Now, we need to define relationships and specify cross filtering direction. First, task is easy because most likely Power BI will automatically detect the relationship like in the example below.

 

 

The automatic relationship is a standard one-to-many relationship, which means that it will allow us to filter Tags based on Work Item - Today selection. That is exactly opposite of what we need.  Double-click on the relationship to open the advanced editor and under "Cross filter direction" select "Both".

 

 

Finally, create a new slicer with Tag field from the newly created Tags table to get the best filtering experience! You can also try out amazing Smart Filter custom visual, which fits perfectly for this scenario.

 

References:

  1. Team Services & TFS - Available data tables in the Power BI Data Connector for Team Services
  2. Split a Delimited Row into Multiple Rows using DAX Queries
  3. It is not overengineering - Creating index table in DAX
  4. Custom visuals for Power BI - Smart Filter by OKViz
  5. SQLBI - Best Practices Using SUMMARIZE and ADDCOLUMNS
  6. Power BI Documentation - Calculated tables in Power BI Desktop

Comments
by natolira Frequent Visitor
on ‎06-30-2018 07:59 PM

Hey, nice approach.

 

I think this video gives an easier to implement approach:

by EdwardXAult Frequent Visitor
on ‎07-02-2018 12:55 PM

so happy to see this post as it's close to my challenge at hand. I have a tidy tag table which this described...though the tags are categorized. The goal is to cross tab tag categories and return file counts. Does this clean/tidy table lend itself to this or do I need to go the opposite way i.e. instead of having one-tag-table is a separate table needed for each tag category?

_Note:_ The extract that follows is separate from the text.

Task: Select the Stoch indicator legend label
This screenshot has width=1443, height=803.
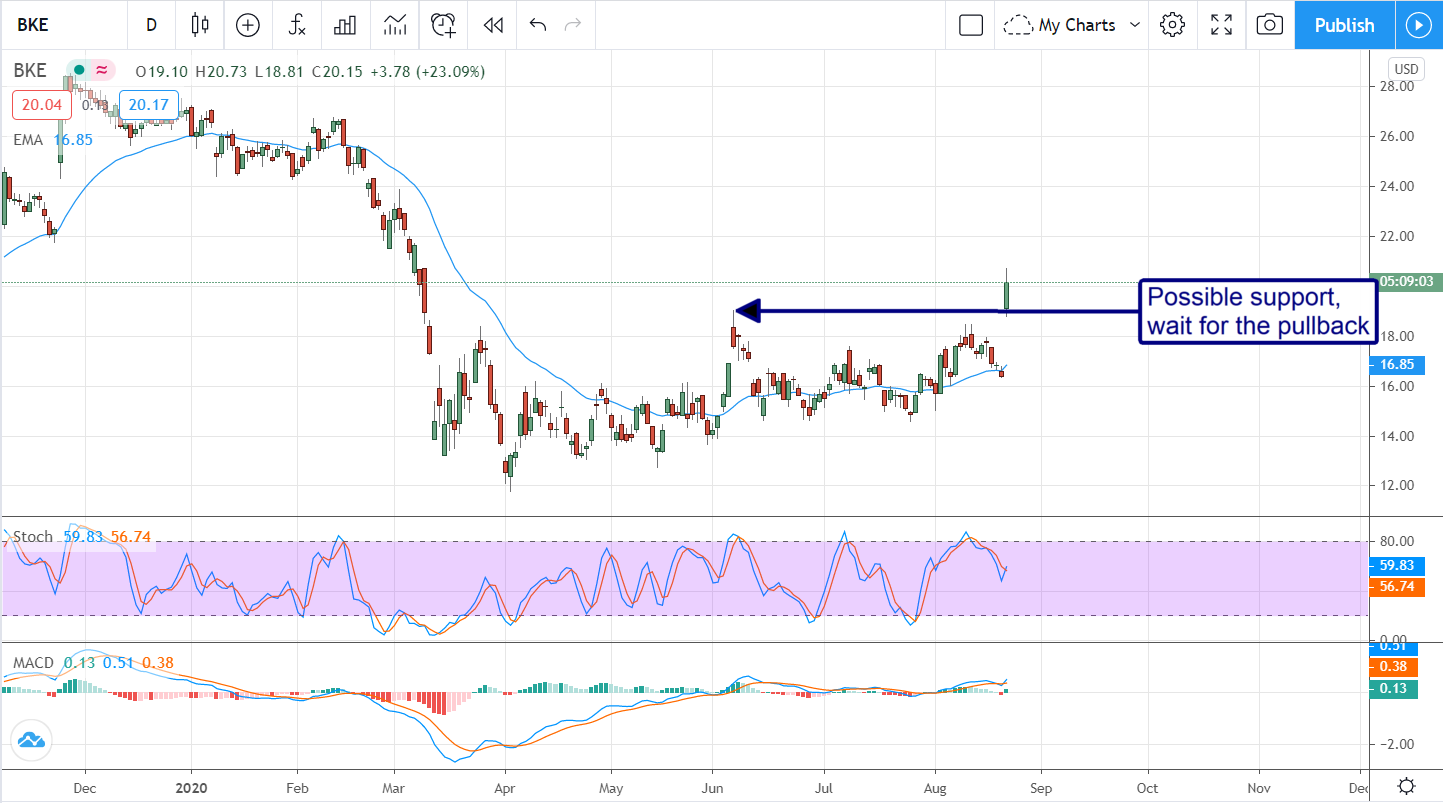Action: (32, 537)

by stansw Frequent Visitor
on ‎07-12-2018 12:52 PM

@natolira, Thank you for posting the link to the video. Great to see similar solutions. There are some imporatant differences one should take into account when selecting solution that matches reporting requirements. Here are the most important ones.

 

Performance

Video uses SEARCH dax function in the measure. This means that search will ge evaluated at query time. If you work with large dataset this might be slow. In the approach I propose the Tags table which is calculated at the refresh time which means that after model is calculated queries run fast even for large datasets.

 

Flexibility

Solution proposed in the video focuses on the filtering scenario. It would be hard to include IsFiltered measure in other measures you may want to create. By creating calculated table you can treat it as a regular table in any other DAX expressions you may want to build on top of it.

 

@EdwardXAult, based on your description I would recommend ADDCOLUMNS to add Category column to Tags table. That way you will end up with a clean model while keeping number of tables small and keeping all the performance benefits of calculated table.